The acquisition equipment used in this study is Redmi K40, 4800 pixels. The pictures of the three types of weeds were collected under the condition of a main view, side view, and top view, and pictures were taken at long range and close range. A 0.5× focal length in the camera was selected to simulate the long-range picture, and a 2× focal length was selected to simulate the close-range picture. In order to further simulate the influence of light conditions on the quality of picture shooting, a time-division shooting scheme was adopted. The time periods were selected from 8:00 to 10:00, 13:00 to 15:00, and 16:00 to 18:00, respectively. The three weeds were photographed, and the typical weed images collected are shown in Figure 2.
Since YOLOV8 requires supervised learning, the obtained dataset is labeled in Labelme [24] software, Version 5.1.1, which was developed by MIT’s Computer Science and Artificial Intelligence Laboratory, and the results of the labeled JSON file are converted into a TXT file in YOLOv8 format to obtain the positional information of the weeds in the image. Figure 3 shows the distribution of position information of weed targets in the image in the dataset. From the figure, it can be seen that the weeds are widely distributed, and most of them are located in the center of the image. The horizontal and vertical coordinates in Figure 3 are the ratio of the height and width of the weed-labeling box to the height and width of the whole image, respectively, and the larger the value is, the larger the proportion of weeds in the image is. The image contains weed data of various sizes.

2.2. YOLOv8 Object Detection Algorithm

There are five different versions of YOLOv8, distinguished by the number of modules and network layers, but their basic structure remains similar. The overall structure of YOLOv8 can be divided into the backbone network, neck, and head. The backbone is responsible for extracting features from the input image, which are then transmitted through the backbone network. The neck is for multi-scale feature fusion, and the head is for object detection, which includes predicting object location and category. The CBS module performs convolution, BN, and SiLU operations on the input image. The C2f structure draws inspiration from CSP and ELAN design principles, ensuring that the network is lightweight while obtaining rich gradient flow information. The SPPF module is responsible for converting feature maps of arbitrary sizes into feature maps of fixed sizes.
The model network architecture of the YOLOv8 target detection algorithm is depicted in Figure 4.
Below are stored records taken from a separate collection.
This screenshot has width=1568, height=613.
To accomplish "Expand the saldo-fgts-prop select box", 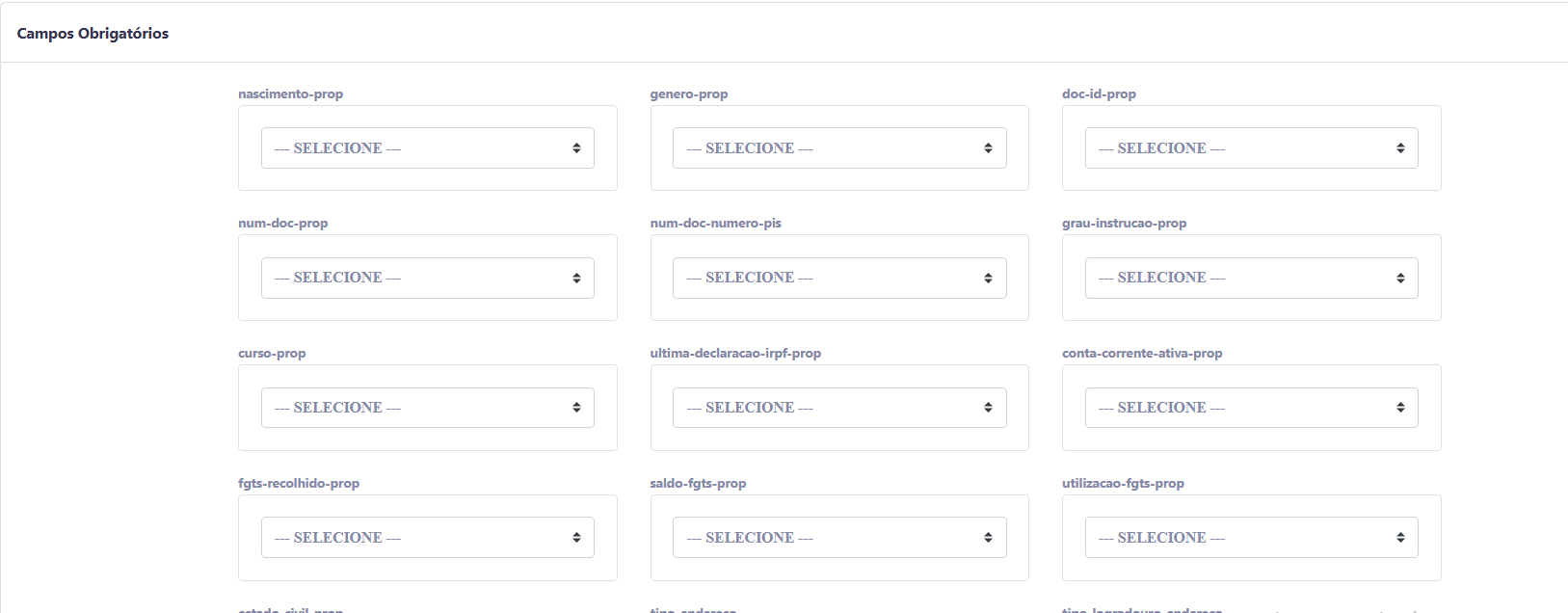I will (838, 538).
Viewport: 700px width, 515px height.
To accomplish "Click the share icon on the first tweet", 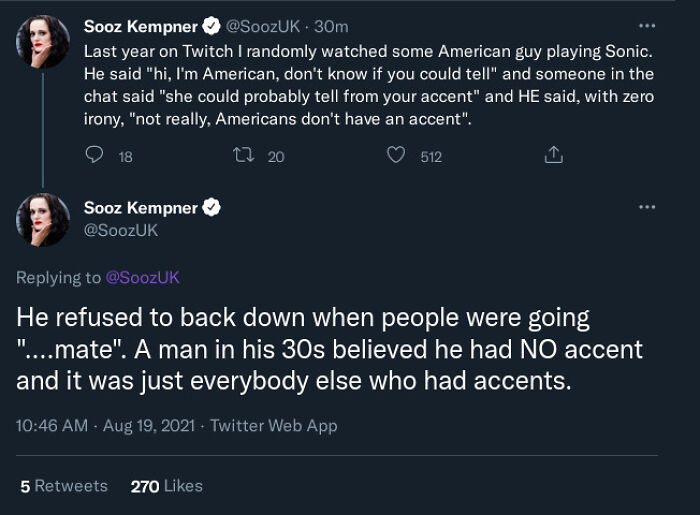I will pos(553,155).
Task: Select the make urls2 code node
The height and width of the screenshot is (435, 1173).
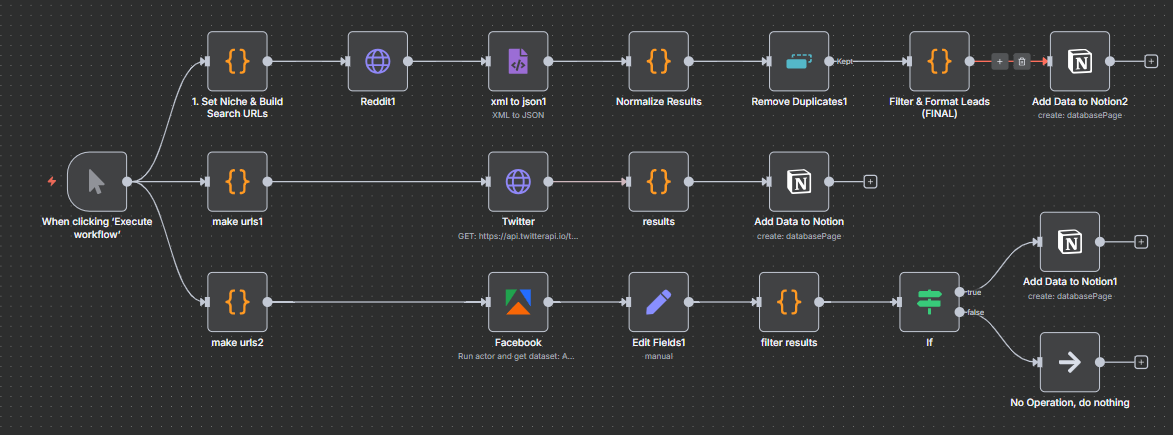Action: (237, 302)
2.3. Backbone Network Improvements

To make the model more lightweight and improve its performance in dense weed detection, the original backbone network in YOLOv8 was replaced with RepViT and EfficientViT, respectively. The modified model backbone network architecture is depicted in Figure 5, with each red color representing a different backbone.

2.3.1. EfficientViT Dense Prediction Network

The Vision Transformer (ViT) [25] has found widespread application in computer vision tasks such as semantic segmentation, image classification, and object detection, owing to its multi-head self-attention mechanism, which facilitates the learning of global features. In order to further enhance the phenotypic performance of the model, the number of parameters in ViT has been progressively increased. However, this increase in parameters has led to a corresponding increase in model latency, rendering deployment on edge devices more challenging and unsuitable for real-time applications.
EfficientViT aims to improve the computational efficiency of ViT from three aspects: memory access, computation redundancy, and parameter efficiency. This is achieved by reducing the number of inefficient layers to enhance memory efficiency, slicing only half of the head input to reduce computational redundancy, and enhancing parameter efficiency through channel pruning to eliminate unimportant channels. To realize these objectives, EfficientViT is designed with cascaded group attention modules, memory-efficient sandwich layouts, and parameter redistribution strategies to enhance efficiency in terms of computation, memory, and parameters. The network structure of EfficientViT is illustrated in Figure 6, consisting of sandwich layouts and cascaded group attention modules. The EfficientViT series comprises six models with varying depths and width ratios, with a certain number of heads allocated for each stage. For further improvement in detection efficiency, EfficientViT-M0 is selected as the backbone network for weed detection tasks.
In weed detection tasks, individual weed growth is uncommon, whereas clustered or widespread growth is more typical. Mixed growth of different weed species in a given space, coupled with dense weed populations, poses a challenge to correctly identifying various weed types. To achieve accurate recognition and real-time detection of densely growing weeds while enhancing detection efficiency, the backbone network of YOLOv8 is improved to EfficientViT. Different attention mechanisms are then incorporated under the new backbone network to select the optimal improvement solution.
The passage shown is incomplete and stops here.